▸ Given task: Please write out, word for word, the part of the material that opens with the line containing "Viewport: 800px width, 447px" and closes with the line containing "click(x=273, y=215)", and nothing more.

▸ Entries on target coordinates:
##############################
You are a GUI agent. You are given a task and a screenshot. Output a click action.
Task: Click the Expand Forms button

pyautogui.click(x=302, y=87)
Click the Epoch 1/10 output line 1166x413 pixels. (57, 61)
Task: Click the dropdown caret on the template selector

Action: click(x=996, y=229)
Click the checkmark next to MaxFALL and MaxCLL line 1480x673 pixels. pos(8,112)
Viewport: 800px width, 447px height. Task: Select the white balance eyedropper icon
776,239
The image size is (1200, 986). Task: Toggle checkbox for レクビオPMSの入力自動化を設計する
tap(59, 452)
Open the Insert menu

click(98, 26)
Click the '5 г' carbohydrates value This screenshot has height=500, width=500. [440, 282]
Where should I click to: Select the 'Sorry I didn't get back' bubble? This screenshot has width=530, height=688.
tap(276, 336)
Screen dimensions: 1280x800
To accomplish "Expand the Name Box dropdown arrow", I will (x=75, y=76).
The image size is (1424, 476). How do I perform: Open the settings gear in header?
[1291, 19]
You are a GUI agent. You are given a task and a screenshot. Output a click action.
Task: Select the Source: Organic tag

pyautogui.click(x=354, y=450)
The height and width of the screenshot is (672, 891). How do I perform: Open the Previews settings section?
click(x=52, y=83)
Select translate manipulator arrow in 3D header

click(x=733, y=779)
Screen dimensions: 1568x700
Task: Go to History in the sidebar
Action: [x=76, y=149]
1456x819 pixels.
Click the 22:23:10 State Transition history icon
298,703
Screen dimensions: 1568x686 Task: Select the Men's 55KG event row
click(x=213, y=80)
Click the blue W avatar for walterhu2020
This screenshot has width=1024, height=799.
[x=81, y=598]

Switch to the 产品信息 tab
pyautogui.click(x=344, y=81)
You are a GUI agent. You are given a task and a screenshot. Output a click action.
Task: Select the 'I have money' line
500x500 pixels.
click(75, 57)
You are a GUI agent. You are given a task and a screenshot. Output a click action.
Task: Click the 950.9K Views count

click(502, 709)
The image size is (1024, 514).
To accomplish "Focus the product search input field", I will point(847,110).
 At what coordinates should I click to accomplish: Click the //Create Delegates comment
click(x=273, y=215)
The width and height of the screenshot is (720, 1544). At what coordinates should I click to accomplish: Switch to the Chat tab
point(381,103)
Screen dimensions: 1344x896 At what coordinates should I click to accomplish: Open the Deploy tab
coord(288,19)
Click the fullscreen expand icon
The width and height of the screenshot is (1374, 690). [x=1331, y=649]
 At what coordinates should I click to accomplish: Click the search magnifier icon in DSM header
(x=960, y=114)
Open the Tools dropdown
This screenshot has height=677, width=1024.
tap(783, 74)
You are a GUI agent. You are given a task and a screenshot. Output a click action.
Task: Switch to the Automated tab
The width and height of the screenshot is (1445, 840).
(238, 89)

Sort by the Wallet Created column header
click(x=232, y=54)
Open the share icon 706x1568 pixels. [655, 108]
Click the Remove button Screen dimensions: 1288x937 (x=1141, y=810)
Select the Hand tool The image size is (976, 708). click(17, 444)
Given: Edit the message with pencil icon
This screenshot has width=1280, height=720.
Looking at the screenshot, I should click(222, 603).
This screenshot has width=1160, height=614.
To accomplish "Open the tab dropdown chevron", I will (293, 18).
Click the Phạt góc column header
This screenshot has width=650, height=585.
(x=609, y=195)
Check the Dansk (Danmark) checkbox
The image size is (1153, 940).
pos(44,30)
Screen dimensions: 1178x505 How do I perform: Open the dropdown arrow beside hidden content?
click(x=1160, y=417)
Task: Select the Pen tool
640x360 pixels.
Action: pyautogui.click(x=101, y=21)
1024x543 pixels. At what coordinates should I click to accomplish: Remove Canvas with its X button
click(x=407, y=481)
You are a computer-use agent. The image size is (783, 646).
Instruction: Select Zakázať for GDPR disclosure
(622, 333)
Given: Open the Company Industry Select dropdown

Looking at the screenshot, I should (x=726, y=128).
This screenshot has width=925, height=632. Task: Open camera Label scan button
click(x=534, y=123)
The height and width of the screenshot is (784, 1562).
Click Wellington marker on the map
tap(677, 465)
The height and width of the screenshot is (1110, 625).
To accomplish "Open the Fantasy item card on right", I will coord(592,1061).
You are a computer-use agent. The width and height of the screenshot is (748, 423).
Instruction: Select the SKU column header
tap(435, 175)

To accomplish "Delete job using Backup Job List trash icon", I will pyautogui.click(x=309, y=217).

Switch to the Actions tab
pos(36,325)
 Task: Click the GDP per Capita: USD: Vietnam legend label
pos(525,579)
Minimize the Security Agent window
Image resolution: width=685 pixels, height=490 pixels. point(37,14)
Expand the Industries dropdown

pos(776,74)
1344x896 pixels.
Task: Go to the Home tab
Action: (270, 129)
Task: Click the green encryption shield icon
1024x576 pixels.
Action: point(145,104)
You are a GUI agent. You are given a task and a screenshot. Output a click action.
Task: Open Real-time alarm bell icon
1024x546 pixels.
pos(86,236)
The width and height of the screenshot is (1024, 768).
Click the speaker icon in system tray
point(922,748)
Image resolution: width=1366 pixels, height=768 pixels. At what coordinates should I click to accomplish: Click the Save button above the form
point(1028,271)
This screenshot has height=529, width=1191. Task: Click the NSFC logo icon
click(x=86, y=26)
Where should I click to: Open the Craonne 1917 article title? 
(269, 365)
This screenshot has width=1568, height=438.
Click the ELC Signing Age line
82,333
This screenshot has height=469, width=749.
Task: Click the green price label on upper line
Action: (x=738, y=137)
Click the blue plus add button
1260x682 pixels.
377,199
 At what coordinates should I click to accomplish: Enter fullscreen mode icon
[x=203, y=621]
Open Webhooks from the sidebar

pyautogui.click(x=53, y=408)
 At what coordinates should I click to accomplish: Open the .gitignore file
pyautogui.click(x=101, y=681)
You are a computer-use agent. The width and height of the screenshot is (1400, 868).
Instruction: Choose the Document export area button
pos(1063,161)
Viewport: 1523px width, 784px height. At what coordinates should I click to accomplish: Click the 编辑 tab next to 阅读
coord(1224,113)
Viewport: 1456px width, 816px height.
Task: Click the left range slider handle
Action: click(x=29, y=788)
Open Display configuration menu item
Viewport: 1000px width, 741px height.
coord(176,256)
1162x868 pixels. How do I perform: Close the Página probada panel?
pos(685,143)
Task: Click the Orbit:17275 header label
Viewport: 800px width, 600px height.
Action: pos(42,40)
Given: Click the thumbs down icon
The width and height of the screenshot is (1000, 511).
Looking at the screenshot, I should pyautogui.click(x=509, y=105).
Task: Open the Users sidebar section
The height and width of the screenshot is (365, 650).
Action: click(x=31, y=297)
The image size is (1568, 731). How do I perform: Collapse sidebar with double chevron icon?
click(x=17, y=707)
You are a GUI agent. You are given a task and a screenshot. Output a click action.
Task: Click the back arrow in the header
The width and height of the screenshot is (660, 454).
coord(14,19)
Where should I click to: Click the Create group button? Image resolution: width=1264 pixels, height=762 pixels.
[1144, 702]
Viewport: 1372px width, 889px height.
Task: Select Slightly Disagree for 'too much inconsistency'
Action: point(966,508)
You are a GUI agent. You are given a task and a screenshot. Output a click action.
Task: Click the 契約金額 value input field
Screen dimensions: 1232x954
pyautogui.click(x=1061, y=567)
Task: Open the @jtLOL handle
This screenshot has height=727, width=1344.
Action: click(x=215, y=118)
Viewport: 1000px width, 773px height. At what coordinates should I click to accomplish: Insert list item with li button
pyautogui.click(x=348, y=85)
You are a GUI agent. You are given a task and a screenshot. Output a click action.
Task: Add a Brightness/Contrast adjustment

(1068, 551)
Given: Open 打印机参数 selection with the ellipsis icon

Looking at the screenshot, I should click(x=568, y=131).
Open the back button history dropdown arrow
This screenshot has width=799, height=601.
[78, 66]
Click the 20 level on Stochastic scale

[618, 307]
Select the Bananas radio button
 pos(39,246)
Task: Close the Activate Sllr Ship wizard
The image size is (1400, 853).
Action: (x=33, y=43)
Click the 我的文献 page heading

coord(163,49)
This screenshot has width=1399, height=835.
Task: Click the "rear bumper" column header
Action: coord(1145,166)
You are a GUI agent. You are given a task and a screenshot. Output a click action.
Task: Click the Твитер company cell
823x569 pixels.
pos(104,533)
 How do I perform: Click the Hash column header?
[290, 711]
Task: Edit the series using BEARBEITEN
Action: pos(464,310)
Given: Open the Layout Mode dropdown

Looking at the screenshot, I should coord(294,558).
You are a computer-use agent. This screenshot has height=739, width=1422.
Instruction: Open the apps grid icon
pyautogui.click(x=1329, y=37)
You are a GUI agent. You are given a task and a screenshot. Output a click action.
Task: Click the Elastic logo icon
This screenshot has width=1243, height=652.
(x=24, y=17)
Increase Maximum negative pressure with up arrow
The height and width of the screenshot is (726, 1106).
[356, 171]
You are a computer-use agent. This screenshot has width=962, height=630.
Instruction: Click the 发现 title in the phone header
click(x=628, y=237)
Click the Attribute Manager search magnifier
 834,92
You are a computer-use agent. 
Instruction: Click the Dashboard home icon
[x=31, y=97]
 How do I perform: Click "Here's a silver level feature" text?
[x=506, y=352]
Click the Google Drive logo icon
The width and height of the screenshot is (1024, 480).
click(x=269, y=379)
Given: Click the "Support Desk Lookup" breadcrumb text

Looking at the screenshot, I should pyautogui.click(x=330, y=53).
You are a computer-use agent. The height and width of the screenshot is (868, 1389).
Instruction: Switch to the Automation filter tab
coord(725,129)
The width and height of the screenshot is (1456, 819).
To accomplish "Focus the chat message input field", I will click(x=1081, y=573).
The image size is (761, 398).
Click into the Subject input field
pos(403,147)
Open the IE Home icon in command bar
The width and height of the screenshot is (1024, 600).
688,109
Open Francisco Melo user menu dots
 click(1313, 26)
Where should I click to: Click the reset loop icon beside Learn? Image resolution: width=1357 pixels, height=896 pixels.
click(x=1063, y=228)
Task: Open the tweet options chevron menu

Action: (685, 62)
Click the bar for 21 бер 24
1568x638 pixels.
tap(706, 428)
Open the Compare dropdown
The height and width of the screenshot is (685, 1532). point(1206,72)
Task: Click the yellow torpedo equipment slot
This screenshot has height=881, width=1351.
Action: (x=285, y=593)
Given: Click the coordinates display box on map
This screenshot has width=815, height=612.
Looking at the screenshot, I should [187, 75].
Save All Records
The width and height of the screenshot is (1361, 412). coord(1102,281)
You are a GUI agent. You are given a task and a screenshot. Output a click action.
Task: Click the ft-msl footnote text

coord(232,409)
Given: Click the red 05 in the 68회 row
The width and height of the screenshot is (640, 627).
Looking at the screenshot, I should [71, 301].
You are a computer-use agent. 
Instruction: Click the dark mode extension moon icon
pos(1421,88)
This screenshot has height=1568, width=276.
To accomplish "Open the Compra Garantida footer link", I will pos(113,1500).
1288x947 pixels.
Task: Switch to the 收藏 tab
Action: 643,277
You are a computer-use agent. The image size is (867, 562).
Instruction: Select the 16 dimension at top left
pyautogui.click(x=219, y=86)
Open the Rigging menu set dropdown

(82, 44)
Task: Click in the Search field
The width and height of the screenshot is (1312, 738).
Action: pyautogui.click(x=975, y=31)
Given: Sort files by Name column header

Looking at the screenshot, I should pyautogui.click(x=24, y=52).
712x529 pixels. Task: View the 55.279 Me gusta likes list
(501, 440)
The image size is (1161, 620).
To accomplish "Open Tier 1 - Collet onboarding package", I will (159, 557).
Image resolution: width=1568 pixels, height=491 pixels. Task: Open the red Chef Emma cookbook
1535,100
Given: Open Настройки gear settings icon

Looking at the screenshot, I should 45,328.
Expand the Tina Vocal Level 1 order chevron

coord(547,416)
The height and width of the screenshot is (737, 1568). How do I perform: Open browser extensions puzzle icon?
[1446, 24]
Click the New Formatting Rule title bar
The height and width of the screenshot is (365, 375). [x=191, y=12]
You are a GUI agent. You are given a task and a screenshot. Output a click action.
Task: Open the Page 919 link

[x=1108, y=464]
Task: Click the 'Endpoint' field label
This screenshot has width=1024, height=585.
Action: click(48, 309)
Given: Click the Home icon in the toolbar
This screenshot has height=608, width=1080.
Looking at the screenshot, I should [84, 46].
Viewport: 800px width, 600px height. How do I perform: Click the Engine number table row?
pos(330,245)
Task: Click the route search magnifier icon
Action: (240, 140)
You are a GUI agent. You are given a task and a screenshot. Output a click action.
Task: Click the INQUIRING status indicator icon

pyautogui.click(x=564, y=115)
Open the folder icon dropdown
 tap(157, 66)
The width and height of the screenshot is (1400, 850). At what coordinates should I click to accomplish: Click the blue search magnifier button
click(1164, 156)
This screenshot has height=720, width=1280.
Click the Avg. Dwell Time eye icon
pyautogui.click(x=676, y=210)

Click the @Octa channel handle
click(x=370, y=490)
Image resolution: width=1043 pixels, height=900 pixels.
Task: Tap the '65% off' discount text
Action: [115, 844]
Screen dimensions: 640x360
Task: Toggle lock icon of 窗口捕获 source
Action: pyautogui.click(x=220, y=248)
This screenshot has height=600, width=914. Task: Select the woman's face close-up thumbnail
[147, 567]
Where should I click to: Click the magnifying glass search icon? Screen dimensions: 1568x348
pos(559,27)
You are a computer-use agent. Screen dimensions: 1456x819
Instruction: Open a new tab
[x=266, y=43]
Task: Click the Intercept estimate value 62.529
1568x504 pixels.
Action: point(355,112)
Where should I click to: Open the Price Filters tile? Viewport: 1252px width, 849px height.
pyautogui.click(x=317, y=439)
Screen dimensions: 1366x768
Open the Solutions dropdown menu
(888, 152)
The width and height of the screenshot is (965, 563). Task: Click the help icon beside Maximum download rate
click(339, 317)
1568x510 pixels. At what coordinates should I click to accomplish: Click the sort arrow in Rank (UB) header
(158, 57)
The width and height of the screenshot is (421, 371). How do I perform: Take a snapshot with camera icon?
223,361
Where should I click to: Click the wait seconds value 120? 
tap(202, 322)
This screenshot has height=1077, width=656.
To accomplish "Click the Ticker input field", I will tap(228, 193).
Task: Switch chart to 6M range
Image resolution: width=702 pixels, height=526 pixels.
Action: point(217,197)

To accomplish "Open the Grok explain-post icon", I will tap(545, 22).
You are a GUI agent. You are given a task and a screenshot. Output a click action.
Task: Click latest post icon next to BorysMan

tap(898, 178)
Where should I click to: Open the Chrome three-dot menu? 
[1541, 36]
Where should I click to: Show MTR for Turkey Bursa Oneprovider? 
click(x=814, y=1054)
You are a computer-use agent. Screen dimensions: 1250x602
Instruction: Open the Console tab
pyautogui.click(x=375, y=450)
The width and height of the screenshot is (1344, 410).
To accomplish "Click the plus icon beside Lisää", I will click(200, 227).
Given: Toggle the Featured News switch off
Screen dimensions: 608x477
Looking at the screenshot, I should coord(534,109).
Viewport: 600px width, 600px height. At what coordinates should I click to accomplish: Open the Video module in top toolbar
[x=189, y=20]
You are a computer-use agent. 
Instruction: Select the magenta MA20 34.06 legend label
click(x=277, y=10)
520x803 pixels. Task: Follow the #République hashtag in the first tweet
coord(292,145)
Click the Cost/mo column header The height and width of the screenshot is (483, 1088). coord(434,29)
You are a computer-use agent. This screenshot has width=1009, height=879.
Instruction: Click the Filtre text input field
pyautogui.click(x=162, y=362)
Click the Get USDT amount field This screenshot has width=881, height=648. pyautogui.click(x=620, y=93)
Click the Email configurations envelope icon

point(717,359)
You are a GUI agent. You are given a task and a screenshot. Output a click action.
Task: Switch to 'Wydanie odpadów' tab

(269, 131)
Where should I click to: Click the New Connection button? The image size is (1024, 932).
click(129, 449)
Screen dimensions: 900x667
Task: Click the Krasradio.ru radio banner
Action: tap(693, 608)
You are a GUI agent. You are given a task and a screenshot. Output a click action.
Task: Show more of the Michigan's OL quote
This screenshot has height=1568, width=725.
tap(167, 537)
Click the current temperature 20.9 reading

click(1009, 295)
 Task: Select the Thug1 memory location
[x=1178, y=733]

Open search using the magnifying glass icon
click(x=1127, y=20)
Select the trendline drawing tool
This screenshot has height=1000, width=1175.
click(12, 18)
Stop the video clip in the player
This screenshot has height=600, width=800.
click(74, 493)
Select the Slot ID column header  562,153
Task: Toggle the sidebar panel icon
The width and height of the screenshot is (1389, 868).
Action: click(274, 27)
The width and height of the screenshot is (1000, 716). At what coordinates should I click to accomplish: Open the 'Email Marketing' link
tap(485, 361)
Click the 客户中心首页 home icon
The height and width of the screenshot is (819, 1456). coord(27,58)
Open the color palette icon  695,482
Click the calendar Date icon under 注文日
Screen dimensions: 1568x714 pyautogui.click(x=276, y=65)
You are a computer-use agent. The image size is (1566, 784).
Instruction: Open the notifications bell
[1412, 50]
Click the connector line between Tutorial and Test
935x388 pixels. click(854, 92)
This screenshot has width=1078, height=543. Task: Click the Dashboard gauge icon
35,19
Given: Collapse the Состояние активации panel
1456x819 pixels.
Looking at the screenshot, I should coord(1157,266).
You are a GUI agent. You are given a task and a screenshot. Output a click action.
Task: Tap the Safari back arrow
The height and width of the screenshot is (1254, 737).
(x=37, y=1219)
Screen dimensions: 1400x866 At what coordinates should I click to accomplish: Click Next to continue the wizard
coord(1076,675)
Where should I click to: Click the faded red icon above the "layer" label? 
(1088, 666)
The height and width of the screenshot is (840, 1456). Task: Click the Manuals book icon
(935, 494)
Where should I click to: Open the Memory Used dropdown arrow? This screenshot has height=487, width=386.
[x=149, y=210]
##############################
▸ Correct response:
Viewport: 800px width, 447px height. Task: Select the white balance eyedropper icon
776,239
The image size is (1200, 986). Task: Toggle checkbox for レクビオPMSの入力自動化を設計する
tap(59, 452)
Open the Insert menu

click(98, 26)
Click the '5 г' carbohydrates value This screenshot has height=500, width=500. [440, 282]
Where should I click to: Select the 'Sorry I didn't get back' bubble? This screenshot has width=530, height=688.
tap(276, 336)
Screen dimensions: 1280x800
To accomplish "Expand the Name Box dropdown arrow", I will (x=75, y=76).
The image size is (1424, 476). How do I perform: Open the settings gear in header?
[1291, 19]
You are a GUI agent. You are given a task and a screenshot. Output a click action.
Task: Select the Source: Organic tag

pyautogui.click(x=354, y=450)
The height and width of the screenshot is (672, 891). How do I perform: Open the Previews settings section?
click(x=52, y=83)
Select translate manipulator arrow in 3D header

click(x=733, y=779)
Screen dimensions: 1568x700
Task: Go to History in the sidebar
Action: [x=76, y=149]
1456x819 pixels.
Click the 22:23:10 State Transition history icon
298,703
Screen dimensions: 1568x686 Task: Select the Men's 55KG event row
click(x=213, y=80)
Click the blue W avatar for walterhu2020
This screenshot has width=1024, height=799.
[x=81, y=598]

Switch to the 产品信息 tab
pyautogui.click(x=344, y=81)
You are a GUI agent. You are given a task and a screenshot. Output a click action.
Task: Select the 'I have money' line
500x500 pixels.
click(75, 57)
You are a GUI agent. You are given a task and a screenshot. Output a click action.
Task: Click the 950.9K Views count

click(502, 709)
The image size is (1024, 514).
To accomplish "Focus the product search input field", I will point(847,110).
 At what coordinates should I click to accomplish: Click the //Create Delegates comment
click(x=273, y=215)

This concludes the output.